| TASK INSTRUCTIONS |
**1)** Decide whether each statement below agrees with the forum thread on computing teaching that follows. For each, answer yes or no and quote the deciding words from the thread.
(a) The first poster began teaching ICT in 2004.
(b) Luvsskiing says the 2020 specifications have fixed the problems with the subject.
(c) The first poster says computing/ICT lessons are taught at key stage 3 in their present school.
**2)** Reproduce word for word the passage of the forum thread on computing teaching below, from "It is changing, the" to "away with this?".

| PAGE EXCERPT |
====================

Discussion in 'Computing and ICT' started by lovejoy_antiques, Jan 18, 2020.

  1. lovejoy_antiques

    lovejoy_antiques Senior commenter

    Hi, I started out with a golden hello into the world of ICT teaching in 2004. When I started every school seemed to have an ICT dept with a compliment of at least 4 teachers. Since the switch to computer science however it seems that the whole computing/ICT area has become more and more of a shrinking sideline. In my last two schools I have been the sole computer guy. This has been good as nobody in the schools can actually line micro manage what I'm doing as nobody else has a clue about the subject! However on the negative side it's an ever shrinking job market! Long term I'm starting to worry!
  2. Luvsskiing

    Luvsskiing Established commenter

    I don't see a good future for computing in UK schools. It has become a rather toxic subject, stripped right back in many schools to tiny departments or swallowed up into a faculty, but striding forward in far fewer, mainly private and selective ones with the odd academy. The switch was mishandled, with too few properly qualified teachers recruited, the specifications are still not fit for purpose and the 2020 specifications have not changed the mess, CS is too expensive to run, the conversion training for ICT teachers was and still is too little too late and exam boards are now widely seen by teachers, parents and school leaders as bumbling idiots and jokes, lurching from one self-made crisis to another, unable to manage, only react.

    On the plus side, I've seen quite a few primaries get better in the last few years, mainly because they have adopted chromebooks, and there has been an increase in demand for CS teachers from abroad. Who would stay in a UK school with all the international opportunities now available?
  3. lovejoy_antiques

    lovejoy_antiques Senior commenter

    Where I am at present they don't even do computing/ICT lessons at key stage 3. So this sets kids up really well for choosing it as an option for GCSE!

    I remember signing up with job agencies when I first left school. They were more interested in my level of computer literacy (excel, access, word processing, type speed) than they were my GCSE's or a levels.

    Living in a warehouse town somewhere between London and the north, it seemed to me that being able to operate a computer meant the difference between landing a job in an office or a job moving boxes. I don't think my town has changed that much. It's not silicone valley, in fact a forklift license would probably go a lot further towards getting you a job than any GCSE ever would!
  4. moscowbore

    moscowbore Star commenter

    This may be changing. OFSTAZI have ignored the ks3 NC requirement to teach computing till now. See the thread about the HT who has resigned because OFSTAZI criticised her for not meeting ks3 NC requirements.
  5. clockmender

    clockmender New commenter

    It is changing, the gov have made an £870 Million at raising the profile of the subject and providing good quality CPD. They will want to see a return for their money
  6. lovejoy_antiques

    lovejoy_antiques Senior commenter

    There is no ks3 computing where I am. No wonder the kids flounder at ks4! As the national curriculum says it should be taught at ks3 how are schools getting away with this?
  7. tomb81

    tomb81 New commenter

    You may see a shift, the first school that has ditched their ict/computing department and gets a computing deep dive, will spark panic across trusts and you will find departments re-appearing.
  8. 50sman

    50sman Lead commenter

    OFSTED won’t ever do a deep dive in secondary in computing why?

====================

| DATASET ENTRIES |
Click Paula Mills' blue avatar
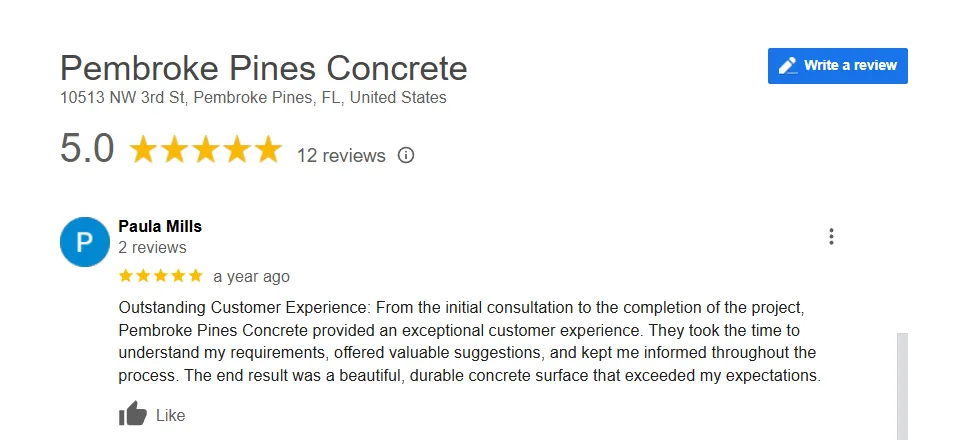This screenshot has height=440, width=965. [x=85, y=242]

====================

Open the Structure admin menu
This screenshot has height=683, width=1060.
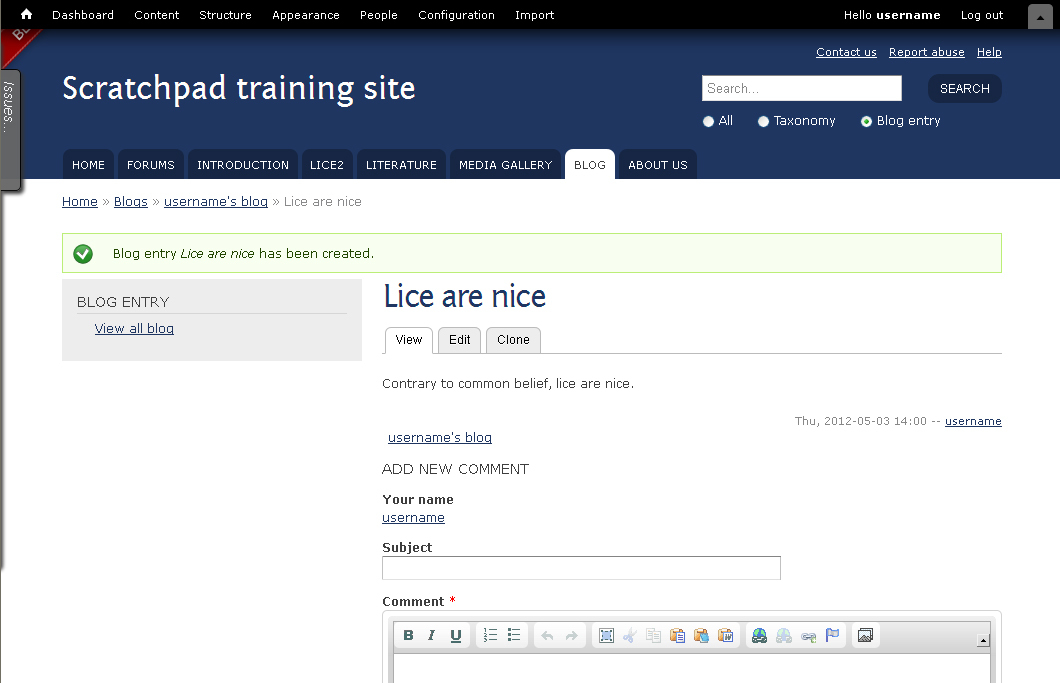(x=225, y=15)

====================

| RESPONSES FOR EACH TASK |
**1)**
(a) Yes: "I started out with a golden hello into the world of ICT teaching in 2004."
(b) No: "the 2020 specifications have not changed the mess"
(c) No: "Where I am at present they don't even do computing/ICT lessons at key stage 3."

**2)**
It is changing, the gov have made an £870 Million at raising the profile of the subject and providing good quality CPD. They will want to see a return for their money
  6. lovejoy_antiques

    lovejoy_antiques Senior commenter

    There is no ks3 computing where I am. No wonder the kids flounder at ks4! As the national curriculum says it should be taught at ks3 how are schools getting away with this?